Use of Function pointer

Thread Starter

aspirea5745

Joined Apr 17, 2019
81
A function pointer is a variable that stores the address of a function that can later be called through that function pointer. We can also call the function by its name or with a pointer.

When should we call a function by a pointer ?

C:
#include<stdio.h>

void function ()
{
    printf ("Task1 \n");
}

int main ()
{
    function();// calling function by its name
    
     void (*pointer)(void) = &function;
     (*pointer)();
    
     return 0;
}
 

Papabravo

Joined Feb 24, 2006
14,666
The simplistic answer is: whenever you want or need to. A trivial example might be parsing an alphanumeric string. For 26 letters and 10 digits there would be 36 functions, 36 function pointers. There would be a case statement with 36 branches and a default. Each case of an alphanumeric character would call a different function.
 

WBahn

Joined Mar 31, 2012
26,280
A function pointer is a variable that stores the address of a function that can later be called through that function pointer. We can also call the function by its name or with a pointer.

When should we call a function by a pointer ?

C:
#include<stdio.h>

void function ()
{
    printf ("Task1 \n");
}

int main ()
{
    function();// calling function by its name
   
     void (*pointer)(void) = &function;
     (*pointer)();
   
     return 0;
}
When you want to dynamically change which function is being called from the same piece of code.

Imagine you store a bunch of function pointers in an array. Now, based on the value of an index variable, you can control which function gets called.
 

MrSoftware

Joined Oct 29, 2013
1,935
One simple case, and probably most common, is for callbacks. A class might call-back to some other function when some event occurs, and the pointer to that call back function would be stored in a variable. This way the callback function can be set at run time.

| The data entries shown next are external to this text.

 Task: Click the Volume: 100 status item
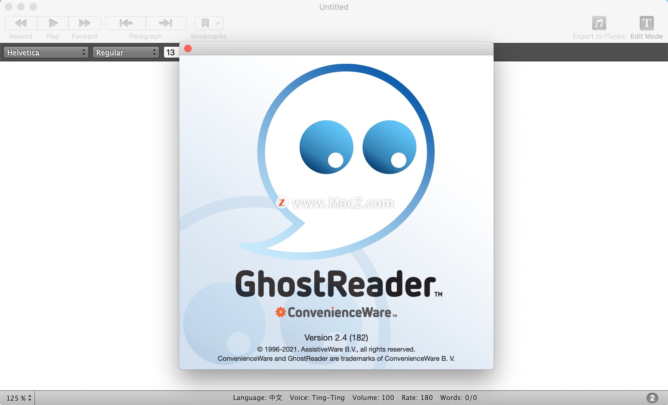[x=373, y=398]
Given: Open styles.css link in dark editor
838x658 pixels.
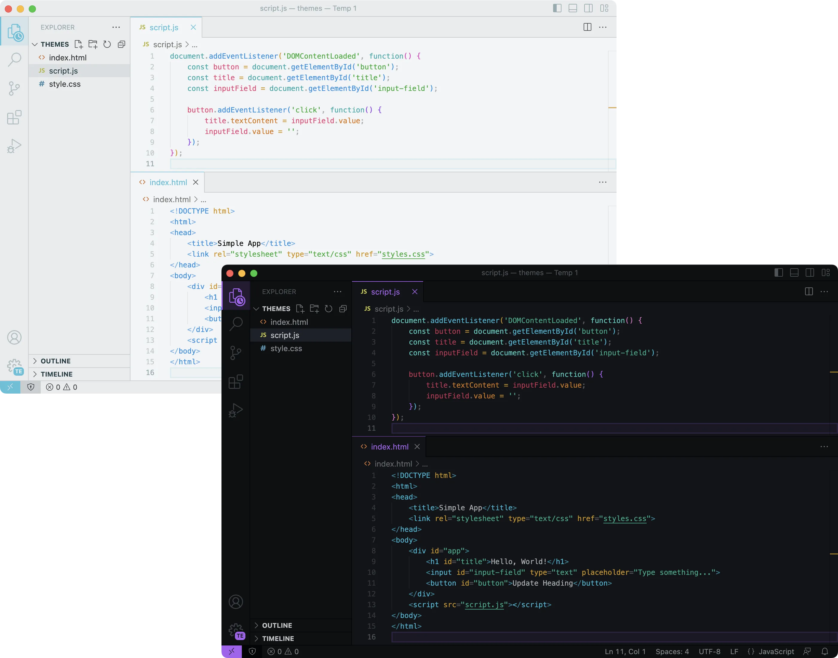Looking at the screenshot, I should click(x=624, y=519).
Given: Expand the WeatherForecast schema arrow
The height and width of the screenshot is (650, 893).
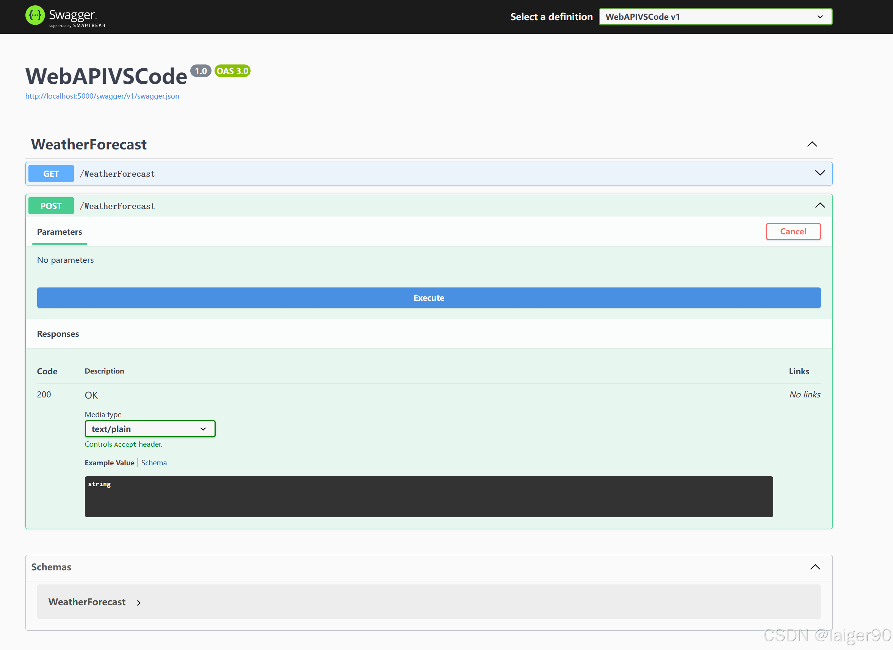Looking at the screenshot, I should [139, 603].
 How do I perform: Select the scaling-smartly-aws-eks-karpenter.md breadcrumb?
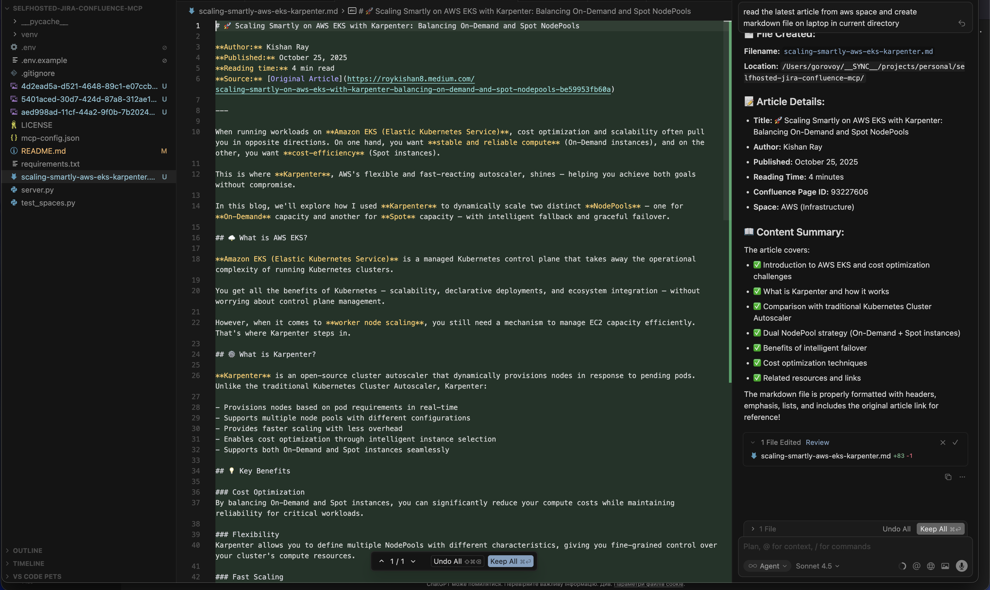(x=268, y=11)
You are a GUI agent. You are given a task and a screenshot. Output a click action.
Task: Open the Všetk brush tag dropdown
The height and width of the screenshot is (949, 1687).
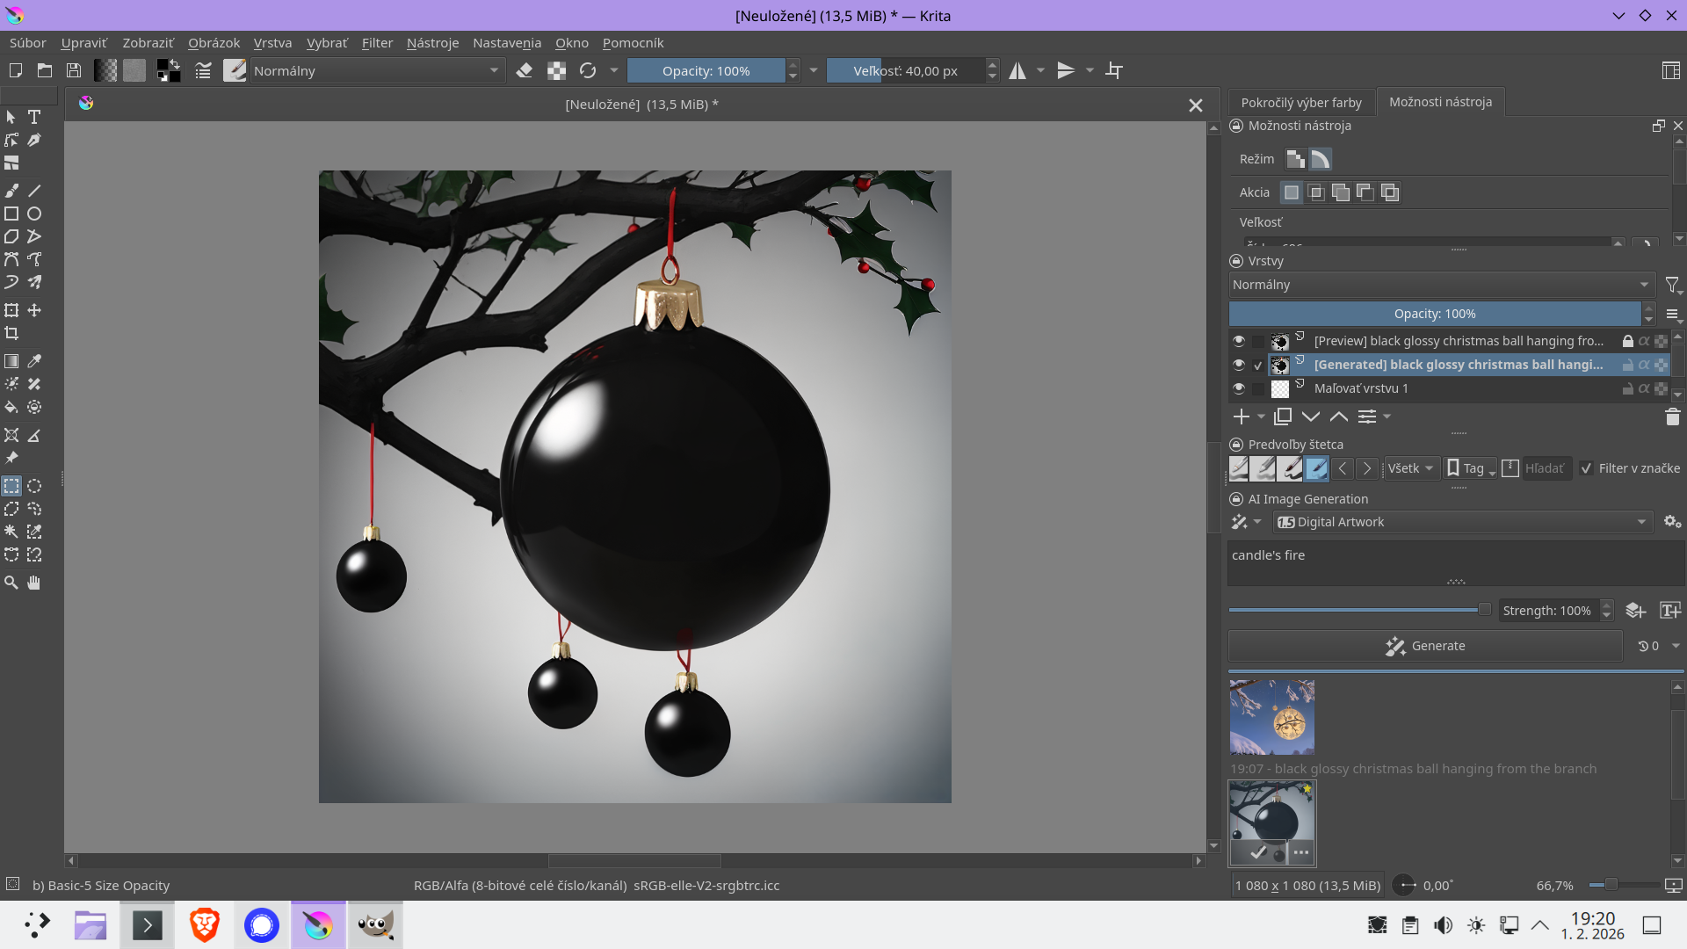(1410, 468)
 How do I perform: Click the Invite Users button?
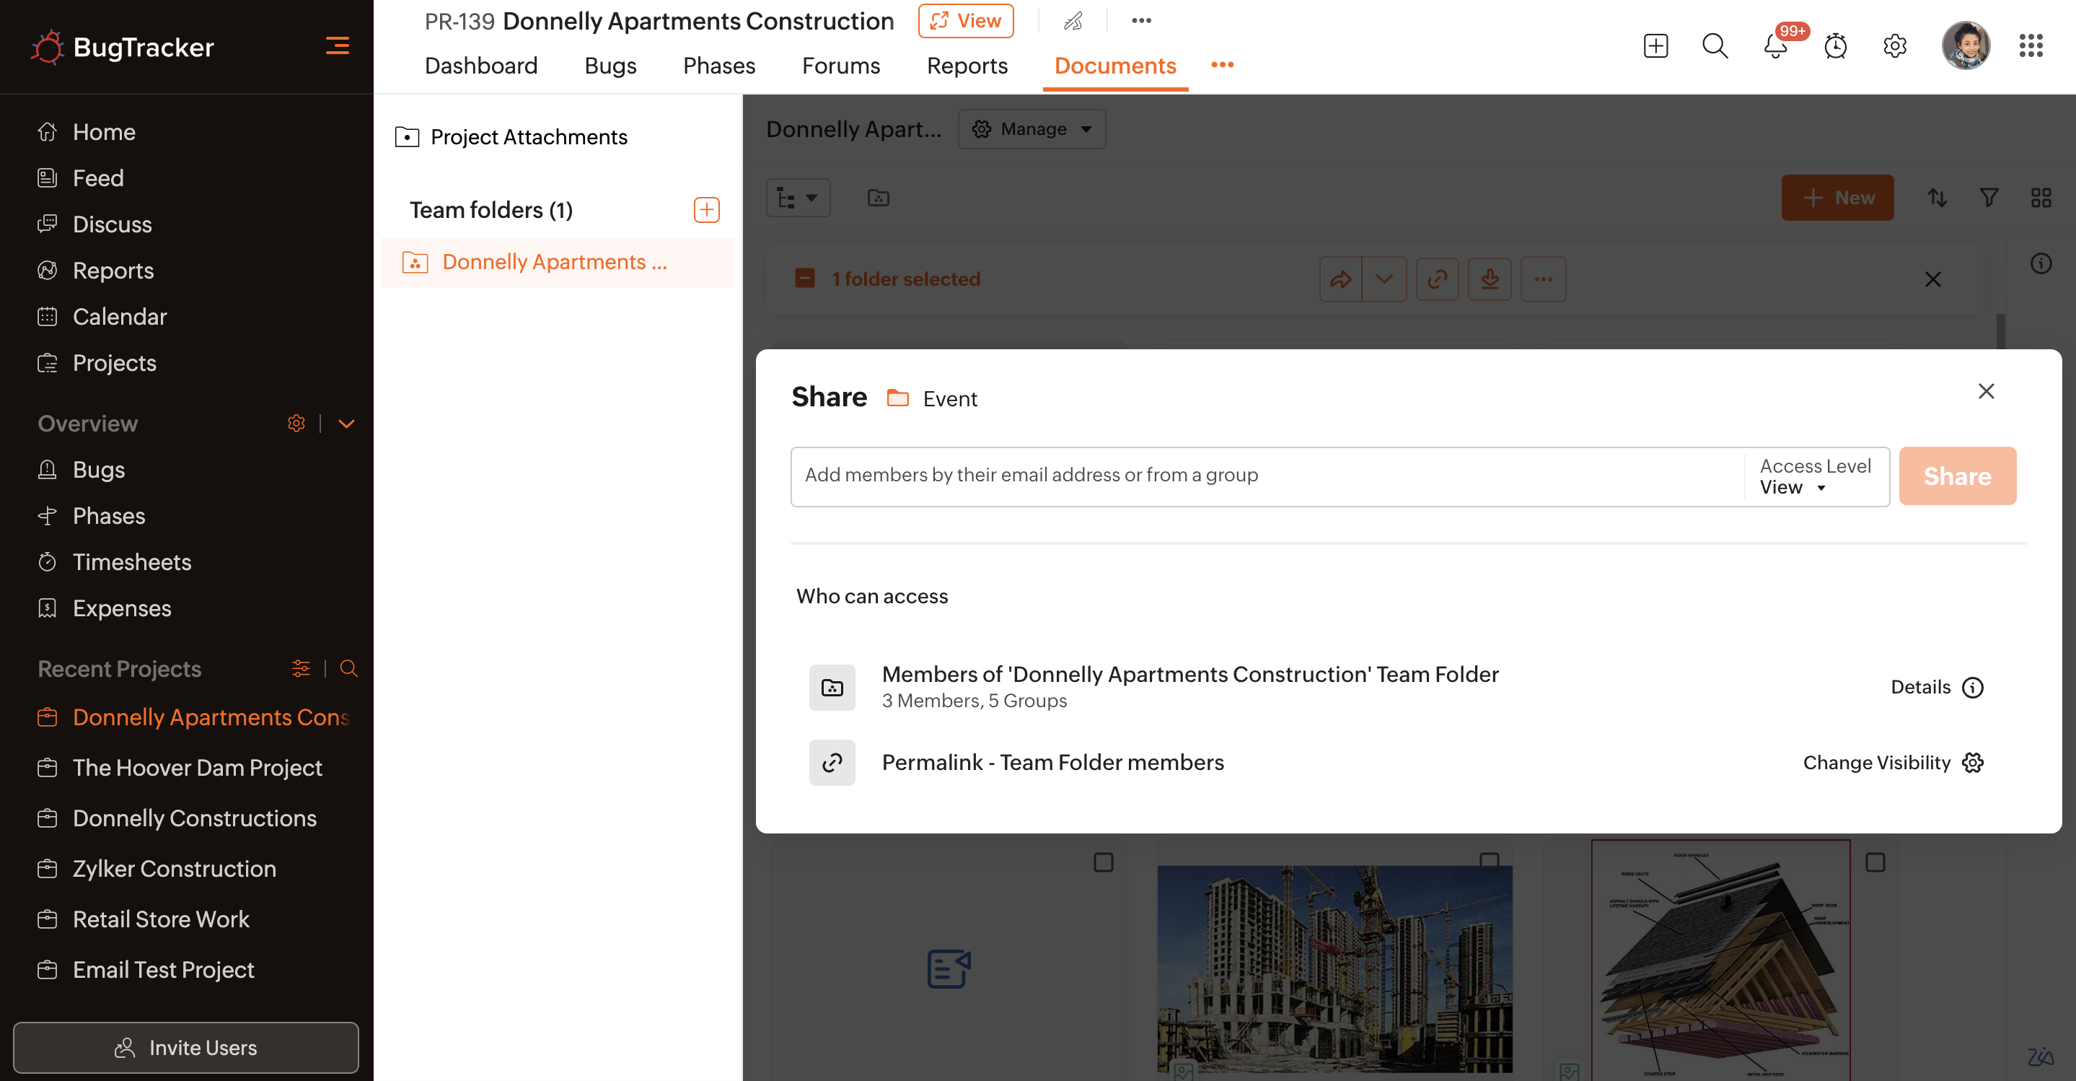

A more complex case; I worked on a driver that had to call multiple functions in a row, but the functions that were called would vary depending on a few state variables that would change relatively infrequently. if() and else() are too expensive for the speed that was required, so we kept an array of function pointers and just ran down the array calling functions. When the state would change such that different functions needed to be called, we just rebuilt the array with new pointers then resumed. This was significantly faster than if/else/if/else...
 

BobaMosfet

Joined Jul 1, 2009
1,224
A function pointer is a variable that stores the address of a function that can later be called through that function pointer. We can also call the function by its name or with a pointer.

When should we call a function by a pointer ?

C:
#include<stdio.h>

void function ()
{
    printf ("Task1 \n");
}

int main ()
{
    function();// calling function by its name
   
     void (*pointer)(void) = &function;
     (*pointer)();
   
     return 0;
}
Any time you don't know the name of a function you're calling, but you know its format- you use a function pointer. Linked lists, queues, io parameter blocks, all use this technique to be able to call functions when they don't know the function's actual name.
 

ApacheKid

Joined Jan 12, 2015
157
One use case is finite state machines. This uses a 2D array of function pointers indexed by some integer event ID and an integer state value. The return value from the functions is the new state. This code is very elegant and easy to debug even for rather complex FSMs like lexical analyzers.